-- Start of Recorded data --

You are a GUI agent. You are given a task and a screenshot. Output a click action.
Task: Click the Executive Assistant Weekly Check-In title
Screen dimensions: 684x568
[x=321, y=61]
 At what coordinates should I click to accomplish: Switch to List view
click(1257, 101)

-- End of Recorded data --
-- Start of Recorded data --

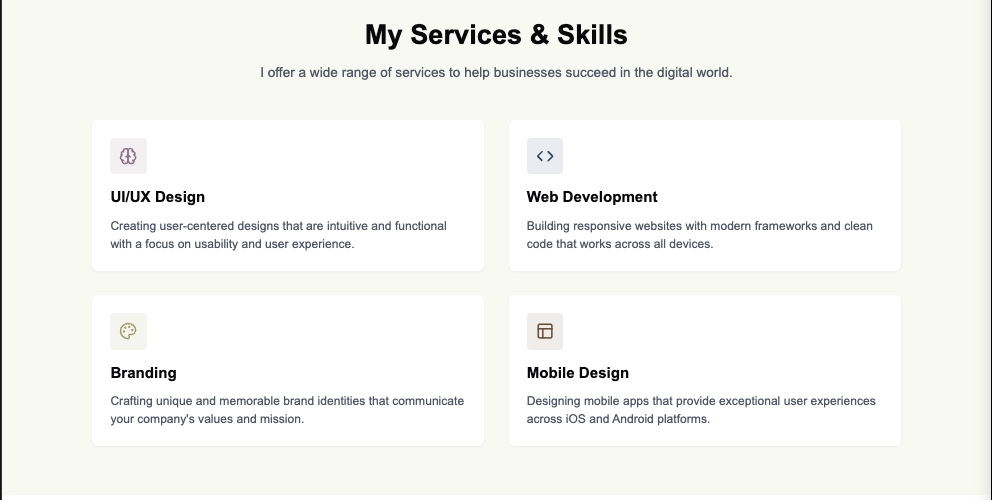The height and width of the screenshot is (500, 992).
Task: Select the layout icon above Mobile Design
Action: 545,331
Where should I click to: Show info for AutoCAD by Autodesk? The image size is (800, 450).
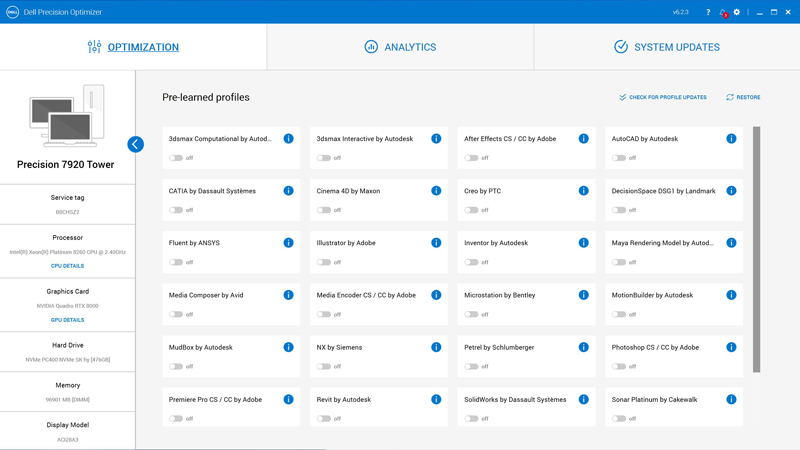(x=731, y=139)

-- End of Recorded data --

Request
Please print the lines from the one containing "You are a GUI" up to and including the one containing "click(1257, 101)", reproducing them exactly.

Result
You are a GUI agent. You are given a task and a screenshot. Output a click action.
Task: Click the Executive Assistant Weekly Check-In title
Screen dimensions: 684x568
[x=321, y=61]
 At what coordinates should I click to accomplish: Switch to List view
click(1257, 101)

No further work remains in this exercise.